Exception-Throws würde ich übersichtshalber spätestens bei der 4. Exception zusammenfassen


----------



## Lakai (7. Jan 2010)

Vielen Dank, HLX!

Dann werde ich meine Überlegungen wohl in die Tat umsetzen!..

Außer jmd., der das hier noch liest ist komplett anderer Meinung...


----------



## jule37 (10. Jan 2010)

generell hat sich folgendes bewährt:

niemals exceptions umwandeln. das kann im schlimmsten fall dazu führen, dass man den ort, wo die exception zuerst auftrat niemals findet, wenn das projekt erstmal groß ist. außerdem, wenn z.b. eine IoException auftritt will und sollte man auch eine IoException fangen. sonst muss man jedes mal schauen, was da eigentlich los ist.

eigene exceptions nur als fachliche exceptions, die von der fachlogik ausgelöst werden

exceptions immer sofort fangen, wenn man den fehler behandeln und wieder "gutmachen" kann, ansonsten gar nicht fangen! generell behandelt die fachlogik so gut wie nie exceptions, sondern fast immer nur die ui (sonderfälle vorbehalten). wenn ein geschäftsprozess fehlschlägt, schlägt er halt fehl und die ui muss dem benutzer sagen "sorry, geht nicht, weil: darum...".
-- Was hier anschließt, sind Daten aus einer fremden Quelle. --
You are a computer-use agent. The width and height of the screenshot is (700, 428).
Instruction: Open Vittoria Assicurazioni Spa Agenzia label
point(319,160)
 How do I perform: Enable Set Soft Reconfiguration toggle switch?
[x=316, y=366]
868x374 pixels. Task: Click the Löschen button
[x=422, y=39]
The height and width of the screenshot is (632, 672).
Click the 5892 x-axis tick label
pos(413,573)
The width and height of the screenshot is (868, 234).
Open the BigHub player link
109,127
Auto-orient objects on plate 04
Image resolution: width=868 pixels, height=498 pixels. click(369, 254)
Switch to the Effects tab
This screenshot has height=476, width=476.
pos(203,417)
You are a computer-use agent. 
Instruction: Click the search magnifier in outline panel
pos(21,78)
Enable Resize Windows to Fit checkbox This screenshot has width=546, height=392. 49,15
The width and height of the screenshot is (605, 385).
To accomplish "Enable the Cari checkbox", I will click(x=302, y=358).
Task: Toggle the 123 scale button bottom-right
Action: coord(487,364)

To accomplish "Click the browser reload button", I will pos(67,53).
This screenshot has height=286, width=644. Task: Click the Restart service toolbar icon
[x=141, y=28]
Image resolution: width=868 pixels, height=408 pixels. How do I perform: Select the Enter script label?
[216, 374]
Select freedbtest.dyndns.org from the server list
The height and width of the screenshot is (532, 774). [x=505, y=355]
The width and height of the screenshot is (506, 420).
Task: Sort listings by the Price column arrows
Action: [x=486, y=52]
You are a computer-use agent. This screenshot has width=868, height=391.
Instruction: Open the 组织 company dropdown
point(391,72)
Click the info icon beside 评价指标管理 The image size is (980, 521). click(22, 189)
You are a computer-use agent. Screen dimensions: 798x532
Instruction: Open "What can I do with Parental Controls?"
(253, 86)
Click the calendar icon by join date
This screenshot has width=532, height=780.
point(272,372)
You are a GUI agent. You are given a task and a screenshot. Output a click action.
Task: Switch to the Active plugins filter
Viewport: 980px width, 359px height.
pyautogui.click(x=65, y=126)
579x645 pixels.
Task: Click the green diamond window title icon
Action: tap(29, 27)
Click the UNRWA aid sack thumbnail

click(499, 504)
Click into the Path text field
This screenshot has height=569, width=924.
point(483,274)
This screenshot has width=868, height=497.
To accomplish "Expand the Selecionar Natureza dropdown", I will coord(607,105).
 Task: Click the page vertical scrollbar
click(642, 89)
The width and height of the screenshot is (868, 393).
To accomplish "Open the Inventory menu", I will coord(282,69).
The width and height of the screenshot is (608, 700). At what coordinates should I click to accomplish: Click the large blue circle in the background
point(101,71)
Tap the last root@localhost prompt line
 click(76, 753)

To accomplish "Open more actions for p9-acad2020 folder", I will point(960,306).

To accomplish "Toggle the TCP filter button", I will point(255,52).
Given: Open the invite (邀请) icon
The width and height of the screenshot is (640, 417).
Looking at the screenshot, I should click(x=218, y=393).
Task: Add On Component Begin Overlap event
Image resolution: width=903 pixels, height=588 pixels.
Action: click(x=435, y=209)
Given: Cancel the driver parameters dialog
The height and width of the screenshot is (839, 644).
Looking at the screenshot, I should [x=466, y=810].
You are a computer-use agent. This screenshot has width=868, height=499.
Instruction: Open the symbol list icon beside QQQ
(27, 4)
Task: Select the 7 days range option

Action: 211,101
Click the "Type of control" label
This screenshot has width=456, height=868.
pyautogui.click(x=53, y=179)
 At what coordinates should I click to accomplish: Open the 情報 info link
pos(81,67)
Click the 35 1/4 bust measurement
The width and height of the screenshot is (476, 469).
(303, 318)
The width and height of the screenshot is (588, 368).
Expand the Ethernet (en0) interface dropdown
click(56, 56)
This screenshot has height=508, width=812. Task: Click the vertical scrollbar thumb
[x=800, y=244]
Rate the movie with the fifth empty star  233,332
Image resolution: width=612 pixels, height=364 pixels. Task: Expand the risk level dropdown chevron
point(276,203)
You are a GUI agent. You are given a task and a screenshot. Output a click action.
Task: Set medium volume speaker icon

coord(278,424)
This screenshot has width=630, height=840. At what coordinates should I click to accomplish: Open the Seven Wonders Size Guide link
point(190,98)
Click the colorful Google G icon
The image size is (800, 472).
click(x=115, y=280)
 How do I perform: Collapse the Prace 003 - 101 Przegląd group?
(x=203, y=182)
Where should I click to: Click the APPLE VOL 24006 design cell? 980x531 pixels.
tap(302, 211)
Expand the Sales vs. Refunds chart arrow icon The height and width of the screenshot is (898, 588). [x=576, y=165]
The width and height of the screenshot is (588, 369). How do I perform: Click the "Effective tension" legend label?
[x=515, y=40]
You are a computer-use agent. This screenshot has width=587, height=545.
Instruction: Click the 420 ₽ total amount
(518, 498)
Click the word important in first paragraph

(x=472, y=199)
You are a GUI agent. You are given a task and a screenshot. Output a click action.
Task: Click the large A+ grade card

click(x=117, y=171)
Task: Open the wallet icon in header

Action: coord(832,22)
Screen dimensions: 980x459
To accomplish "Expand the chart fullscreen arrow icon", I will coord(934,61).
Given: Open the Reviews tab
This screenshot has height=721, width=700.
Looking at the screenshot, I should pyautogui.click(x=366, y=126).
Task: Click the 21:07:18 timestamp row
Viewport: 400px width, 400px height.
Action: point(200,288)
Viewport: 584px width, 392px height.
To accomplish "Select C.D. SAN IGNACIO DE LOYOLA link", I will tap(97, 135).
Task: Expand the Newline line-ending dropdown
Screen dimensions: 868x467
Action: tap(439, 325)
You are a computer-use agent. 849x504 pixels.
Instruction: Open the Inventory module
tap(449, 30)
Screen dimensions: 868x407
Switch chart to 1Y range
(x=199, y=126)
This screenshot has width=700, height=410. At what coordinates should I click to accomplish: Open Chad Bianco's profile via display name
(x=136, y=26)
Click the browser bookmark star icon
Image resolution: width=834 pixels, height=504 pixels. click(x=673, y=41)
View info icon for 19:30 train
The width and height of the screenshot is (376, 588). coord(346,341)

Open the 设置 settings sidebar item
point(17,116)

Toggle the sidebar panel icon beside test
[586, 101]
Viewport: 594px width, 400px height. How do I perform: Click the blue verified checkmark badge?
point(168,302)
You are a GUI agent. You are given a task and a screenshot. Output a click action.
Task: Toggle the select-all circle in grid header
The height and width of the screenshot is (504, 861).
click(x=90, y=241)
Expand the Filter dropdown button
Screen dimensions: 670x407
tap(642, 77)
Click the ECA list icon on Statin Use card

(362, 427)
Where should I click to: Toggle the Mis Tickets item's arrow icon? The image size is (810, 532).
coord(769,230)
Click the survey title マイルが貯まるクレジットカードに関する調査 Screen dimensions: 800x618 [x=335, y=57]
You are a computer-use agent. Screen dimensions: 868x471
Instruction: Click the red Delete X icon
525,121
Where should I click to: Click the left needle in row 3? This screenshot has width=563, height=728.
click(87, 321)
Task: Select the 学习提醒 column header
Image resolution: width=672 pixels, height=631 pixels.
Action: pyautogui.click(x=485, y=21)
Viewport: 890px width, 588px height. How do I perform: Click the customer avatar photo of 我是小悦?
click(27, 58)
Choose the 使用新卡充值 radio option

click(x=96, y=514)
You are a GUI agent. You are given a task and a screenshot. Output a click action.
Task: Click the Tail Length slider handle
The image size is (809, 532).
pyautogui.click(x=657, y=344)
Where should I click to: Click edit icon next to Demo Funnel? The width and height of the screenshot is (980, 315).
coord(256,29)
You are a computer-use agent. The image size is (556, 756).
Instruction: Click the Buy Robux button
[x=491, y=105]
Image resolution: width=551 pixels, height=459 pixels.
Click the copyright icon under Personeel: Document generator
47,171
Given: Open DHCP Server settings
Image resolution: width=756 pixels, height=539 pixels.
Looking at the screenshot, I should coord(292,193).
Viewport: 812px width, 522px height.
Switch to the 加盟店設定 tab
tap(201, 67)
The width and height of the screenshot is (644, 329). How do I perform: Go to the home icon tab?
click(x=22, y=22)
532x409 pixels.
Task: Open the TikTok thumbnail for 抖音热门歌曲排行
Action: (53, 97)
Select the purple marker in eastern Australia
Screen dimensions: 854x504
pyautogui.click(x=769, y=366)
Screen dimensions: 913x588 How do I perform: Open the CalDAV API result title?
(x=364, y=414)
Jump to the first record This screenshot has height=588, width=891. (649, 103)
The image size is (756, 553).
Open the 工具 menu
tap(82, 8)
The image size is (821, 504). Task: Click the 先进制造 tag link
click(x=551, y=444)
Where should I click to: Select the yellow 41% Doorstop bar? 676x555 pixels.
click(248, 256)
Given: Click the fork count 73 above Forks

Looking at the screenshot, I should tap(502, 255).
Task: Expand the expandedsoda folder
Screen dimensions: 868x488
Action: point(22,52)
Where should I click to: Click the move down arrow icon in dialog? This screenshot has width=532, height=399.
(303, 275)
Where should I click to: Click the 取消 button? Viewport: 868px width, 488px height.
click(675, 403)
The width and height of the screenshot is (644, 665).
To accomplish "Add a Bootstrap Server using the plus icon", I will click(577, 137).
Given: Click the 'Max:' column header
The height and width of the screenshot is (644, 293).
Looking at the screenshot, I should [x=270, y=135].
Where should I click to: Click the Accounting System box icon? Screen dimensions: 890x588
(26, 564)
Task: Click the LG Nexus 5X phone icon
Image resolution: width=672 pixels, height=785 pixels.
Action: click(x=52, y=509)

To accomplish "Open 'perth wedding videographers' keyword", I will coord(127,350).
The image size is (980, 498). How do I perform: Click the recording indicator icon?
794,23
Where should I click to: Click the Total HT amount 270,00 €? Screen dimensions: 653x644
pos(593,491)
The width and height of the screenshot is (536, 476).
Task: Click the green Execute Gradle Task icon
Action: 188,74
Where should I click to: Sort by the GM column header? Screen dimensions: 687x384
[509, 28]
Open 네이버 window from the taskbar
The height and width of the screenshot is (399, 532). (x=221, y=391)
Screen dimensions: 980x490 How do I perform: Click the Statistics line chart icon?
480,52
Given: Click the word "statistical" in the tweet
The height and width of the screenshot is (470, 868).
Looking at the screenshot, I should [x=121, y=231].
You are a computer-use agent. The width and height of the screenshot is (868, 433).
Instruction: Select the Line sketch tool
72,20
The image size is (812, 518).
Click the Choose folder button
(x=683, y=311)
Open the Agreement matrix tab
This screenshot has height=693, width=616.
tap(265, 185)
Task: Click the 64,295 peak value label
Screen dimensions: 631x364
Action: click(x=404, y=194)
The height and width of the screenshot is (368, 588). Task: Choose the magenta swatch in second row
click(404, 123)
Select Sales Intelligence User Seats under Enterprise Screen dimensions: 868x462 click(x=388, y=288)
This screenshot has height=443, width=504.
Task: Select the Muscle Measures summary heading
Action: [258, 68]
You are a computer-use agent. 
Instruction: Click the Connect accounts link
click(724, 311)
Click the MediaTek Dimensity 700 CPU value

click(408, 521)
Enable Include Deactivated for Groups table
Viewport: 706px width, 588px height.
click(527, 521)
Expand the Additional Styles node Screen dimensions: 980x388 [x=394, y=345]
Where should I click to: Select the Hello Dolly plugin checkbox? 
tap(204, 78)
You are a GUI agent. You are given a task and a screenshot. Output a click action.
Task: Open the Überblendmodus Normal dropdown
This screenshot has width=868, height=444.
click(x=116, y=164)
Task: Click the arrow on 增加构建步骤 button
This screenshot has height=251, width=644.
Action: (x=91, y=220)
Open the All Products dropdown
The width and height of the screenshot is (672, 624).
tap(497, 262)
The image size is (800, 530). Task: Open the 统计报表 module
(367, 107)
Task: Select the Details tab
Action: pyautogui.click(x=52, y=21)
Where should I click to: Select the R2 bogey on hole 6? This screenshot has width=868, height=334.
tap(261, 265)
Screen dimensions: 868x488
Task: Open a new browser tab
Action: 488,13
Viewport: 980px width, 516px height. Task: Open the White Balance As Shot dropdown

dem benutzer gegenüber die fehlerquelle zu verschleiern oder nicht ist eine designentscheidung und hängt von der zielgruppe ab. im web z.b. würde ich nur allgemeine fehlermeldungen geben ("dieser dienst ist nichtz verfügbar" o.ä.) und exakte fehlermeldungen mit stacktrace nur ins log für den admin / entwickler.

edit:

nochwas:
exception throws in der methodensignatur zusammenzufassen ist ganz ganz schlechter stil. der sinn von checked exceptions ist es, dass der compiler überprüfen kann, ob alle nötigen catchblöcke vorhanden sind. fasst man diese zusamen profitiert man nicht mehr von diesem automatismus und läuft gefahr, bestimmte throws zu vergessen zu behandeln. und wenn das projekt erstmal schön groß und unübersichtlich ist, sitzt man zwei tage order so und sucht obwohl man einfach nur die throws ordentlich hätte auflisten müssen (5 minuten vs 2 tage). 

fazit: wenn checked exceptions, dann ordentlich auflisten. es ist etwas mühsam, aber 100 mal sauberer und nachvollziehbarer. denk dran, dass man immer so coden soll, dass andere ohne eine einführung von dir damit arbeiten können.

wenn du die throws nicht auflisten willst, dann wirf RuntimeExceptions (unchecked)


----------



## Lakai (15. Jan 2010)

okay vielen vielen dank euch beiden!

in meinem nächsten projekt werde ich die exceptions wohl auch so schnell wie möglich abfangen. und dann eben ein null oder ein false returnen. ist im grunde schon besser, weil die funktionen die auf diese werte zugreifen wollten merken ja das sie keinen gültigen wert erhalten und können dementsprechend reagieren. und alle anderen funktionen laufen dann wenigstens sauber weiter. so wird mir zumindest außen herum meine seite sauber aufgebaut (navigation, benutzermenü, templates, ...) und über den nichtvorhandenen seiteninhalt (der berechnet werden sollte, als die exception auftrat) kann ich dann immer noch relativ speziell und flexibel berichten, je nachdem in wie weit ich das überhaupt will (-> zielgruppe).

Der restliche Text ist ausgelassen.